(Dataset entries)
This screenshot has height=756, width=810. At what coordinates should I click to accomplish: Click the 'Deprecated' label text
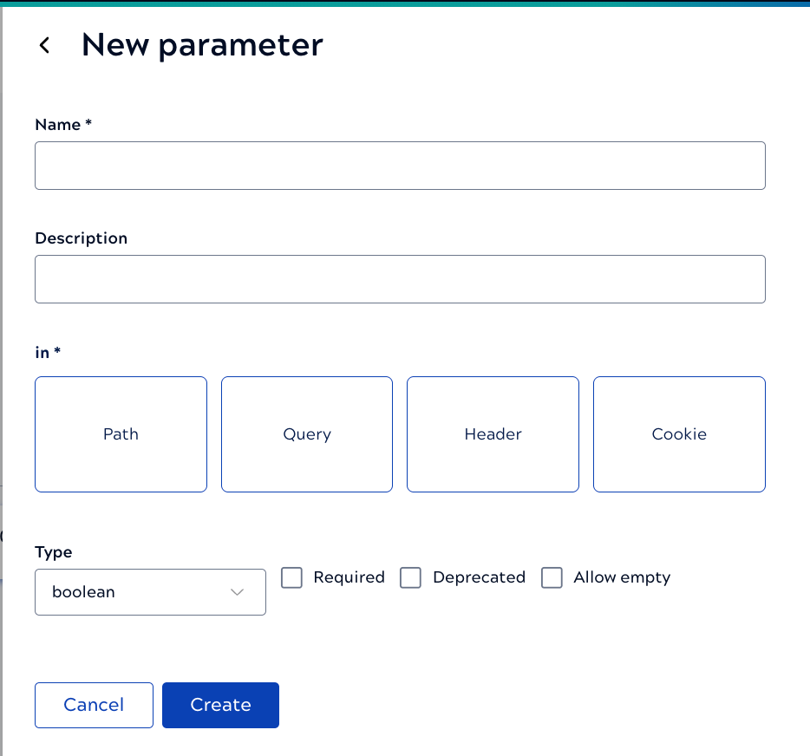pos(479,577)
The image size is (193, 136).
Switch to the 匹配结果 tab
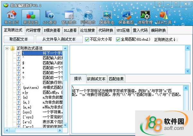pos(116,79)
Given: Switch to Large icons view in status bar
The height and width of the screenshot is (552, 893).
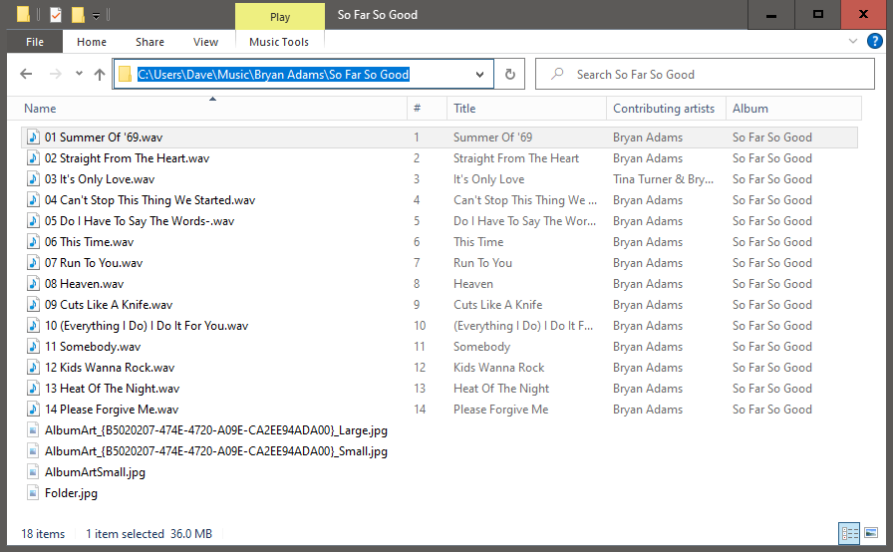Looking at the screenshot, I should click(x=871, y=534).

WHAT THE EXERCISE ASKS: Write out exactly, and only, the lines running from the line with "Given: Switch to" to the last line above, both included, with all pictures omitted.

REPLY TO THE EXERCISE:
Given: Switch to Large icons view in status bar
The height and width of the screenshot is (552, 893).
Looking at the screenshot, I should click(x=871, y=534).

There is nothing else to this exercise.